In response to particular health needs, a number of specific preventive initiatives are also under way. The flagship preventive programme is the Expanded Programme for Immunization (EPI), which now covers 56 per cent of the target population. (This is still an underachievement, because in a country like Egypt coverage exceeds 90 per cent).

Other prevention programmes include projects devoted to malaria, tuberculosis, blindness, and AIDS and other sexually transmitted diseases. Funding for these programmes comes from a variety of foreign sources such as the World Health Organization, World Bank and UNICEF. While the foreign support gives the programmes momentum, it also means that these disparate activities are difficult to integrate into a single national health policy framework.

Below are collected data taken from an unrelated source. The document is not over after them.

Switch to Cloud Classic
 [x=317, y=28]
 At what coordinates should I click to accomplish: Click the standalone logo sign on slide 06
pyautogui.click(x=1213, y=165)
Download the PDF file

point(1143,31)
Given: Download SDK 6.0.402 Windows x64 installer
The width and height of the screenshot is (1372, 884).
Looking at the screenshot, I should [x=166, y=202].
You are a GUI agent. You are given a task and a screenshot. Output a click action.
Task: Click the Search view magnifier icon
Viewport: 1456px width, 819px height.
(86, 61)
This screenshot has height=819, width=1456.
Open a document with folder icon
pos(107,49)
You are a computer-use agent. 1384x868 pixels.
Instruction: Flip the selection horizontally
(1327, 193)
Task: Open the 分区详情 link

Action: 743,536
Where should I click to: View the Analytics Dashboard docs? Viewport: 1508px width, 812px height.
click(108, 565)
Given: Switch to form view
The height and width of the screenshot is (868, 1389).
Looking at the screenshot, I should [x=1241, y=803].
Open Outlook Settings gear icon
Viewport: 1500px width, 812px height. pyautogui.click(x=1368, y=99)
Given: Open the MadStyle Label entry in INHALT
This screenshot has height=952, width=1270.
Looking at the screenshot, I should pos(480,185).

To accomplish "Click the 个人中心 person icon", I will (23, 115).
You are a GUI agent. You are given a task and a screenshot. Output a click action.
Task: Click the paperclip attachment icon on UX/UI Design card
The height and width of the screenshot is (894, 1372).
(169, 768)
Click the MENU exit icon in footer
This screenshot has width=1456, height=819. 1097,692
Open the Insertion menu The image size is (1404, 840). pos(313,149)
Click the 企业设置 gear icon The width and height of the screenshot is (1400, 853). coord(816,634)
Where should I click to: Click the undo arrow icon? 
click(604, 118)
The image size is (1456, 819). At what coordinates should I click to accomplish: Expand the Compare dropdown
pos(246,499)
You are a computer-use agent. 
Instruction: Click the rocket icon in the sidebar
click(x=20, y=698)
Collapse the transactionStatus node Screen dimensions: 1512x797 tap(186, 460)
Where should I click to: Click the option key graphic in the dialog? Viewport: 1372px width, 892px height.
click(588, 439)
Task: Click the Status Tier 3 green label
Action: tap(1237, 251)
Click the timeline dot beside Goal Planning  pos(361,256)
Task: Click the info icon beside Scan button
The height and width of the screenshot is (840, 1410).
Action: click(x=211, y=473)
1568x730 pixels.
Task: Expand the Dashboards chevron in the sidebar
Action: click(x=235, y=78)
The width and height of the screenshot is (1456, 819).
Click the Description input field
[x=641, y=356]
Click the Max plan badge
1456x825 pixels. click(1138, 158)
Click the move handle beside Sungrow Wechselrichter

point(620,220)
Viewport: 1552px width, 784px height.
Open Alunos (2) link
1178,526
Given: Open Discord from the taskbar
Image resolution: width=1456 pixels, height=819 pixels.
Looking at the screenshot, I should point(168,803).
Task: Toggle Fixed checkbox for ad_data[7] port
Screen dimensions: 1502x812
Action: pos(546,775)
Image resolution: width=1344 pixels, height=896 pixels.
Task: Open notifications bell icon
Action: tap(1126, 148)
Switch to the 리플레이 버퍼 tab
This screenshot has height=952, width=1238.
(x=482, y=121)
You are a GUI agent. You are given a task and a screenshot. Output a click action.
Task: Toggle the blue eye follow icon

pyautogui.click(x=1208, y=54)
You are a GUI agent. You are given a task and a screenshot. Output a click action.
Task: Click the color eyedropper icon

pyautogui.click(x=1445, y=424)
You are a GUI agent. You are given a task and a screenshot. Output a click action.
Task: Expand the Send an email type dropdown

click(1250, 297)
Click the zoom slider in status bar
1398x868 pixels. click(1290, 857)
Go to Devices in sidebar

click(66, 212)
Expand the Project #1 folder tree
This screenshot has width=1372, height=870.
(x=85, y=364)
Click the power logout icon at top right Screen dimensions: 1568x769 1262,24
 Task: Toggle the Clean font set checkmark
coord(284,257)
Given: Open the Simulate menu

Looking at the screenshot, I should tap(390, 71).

The programmes are also vulnerable to the myriad geopolitical and other forces affecting foreign aid.

Though they are making an important contribution, the existing programmes are barely scratching the surface of preventive medicine in Pakistan. The National Health Survey revealed that one out of every three Pakistanis over the age of 45 has high blood pressure, which leads to devastating complications like heart attack and stroke, if left untreated. An effective and coordinated national blood pressure control programme is, therefore, clearly a paramount need, but with other pressing priorities it is unlikely to be taken up in the foreseeable future.

Where does one go from here? The government for its part has formulated a strategic national health policy and taken advantage of international donor agencies to sustain targeted initiatives. But barely a fraction of our needs are being addressed.

In terms of proper health coverage, we have not achieved even five per cent of what a successful socialized health system in the West is able to deliver. Urgent reforms and reorganization in both the public and private health sectors are needed, but huge obstacles persist. Poverty and limited resources have been the traditional villains, but it is time now to recognize and confront the true enemies - nepotism, waste, corruption, pilferage and managerial ineptitude.

It is an axiom of professional management that leadership makes the difference. The recipe for progress is an open secret. Where are the leaders who will implement it for us? Our nation looks around with lonely eyes.